Task directions:
Render the records below as a JSON array of strings, with one string for each line and no entries for blank lines.

Element and text position data:

+++

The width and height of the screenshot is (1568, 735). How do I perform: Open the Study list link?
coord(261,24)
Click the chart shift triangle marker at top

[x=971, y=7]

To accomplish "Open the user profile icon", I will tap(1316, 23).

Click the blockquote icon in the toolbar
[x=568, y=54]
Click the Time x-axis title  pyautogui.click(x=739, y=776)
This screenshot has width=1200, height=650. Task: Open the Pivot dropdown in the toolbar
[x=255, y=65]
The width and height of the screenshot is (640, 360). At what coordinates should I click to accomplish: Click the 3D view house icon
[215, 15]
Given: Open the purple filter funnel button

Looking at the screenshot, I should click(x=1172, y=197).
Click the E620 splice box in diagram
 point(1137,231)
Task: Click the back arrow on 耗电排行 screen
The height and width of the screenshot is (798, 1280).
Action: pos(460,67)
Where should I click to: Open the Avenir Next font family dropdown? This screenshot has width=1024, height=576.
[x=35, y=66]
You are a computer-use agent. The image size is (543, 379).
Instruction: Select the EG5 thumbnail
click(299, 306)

+++

Complete output:
[
  "The width and height of the screenshot is (1568, 735). How do I perform: Open the Study list link?",
  "coord(261,24)",
  "Click the chart shift triangle marker at top",
  "[x=971, y=7]",
  "To accomplish \"Open the user profile icon\", I will tap(1316, 23).",
  "Click the blockquote icon in the toolbar",
  "[x=568, y=54]",
  "Click the Time x-axis title  pyautogui.click(x=739, y=776)",
  "This screenshot has width=1200, height=650. Task: Open the Pivot dropdown in the toolbar",
  "[x=255, y=65]",
  "The width and height of the screenshot is (640, 360). At what coordinates should I click to accomplish: Click the 3D view house icon",
  "[215, 15]",
  "Given: Open the purple filter funnel button",
  "Looking at the screenshot, I should click(x=1172, y=197).",
  "Click the E620 splice box in diagram",
  " point(1137,231)",
  "Task: Click the back arrow on 耗电排行 screen",
  "The height and width of the screenshot is (798, 1280).",
  "Action: pos(460,67)",
  "Where should I click to: Open the Avenir Next font family dropdown? This screenshot has width=1024, height=576.",
  "[x=35, y=66]",
  "You are a computer-use agent. The image size is (543, 379).",
  "Instruction: Select the EG5 thumbnail",
  "click(299, 306)"
]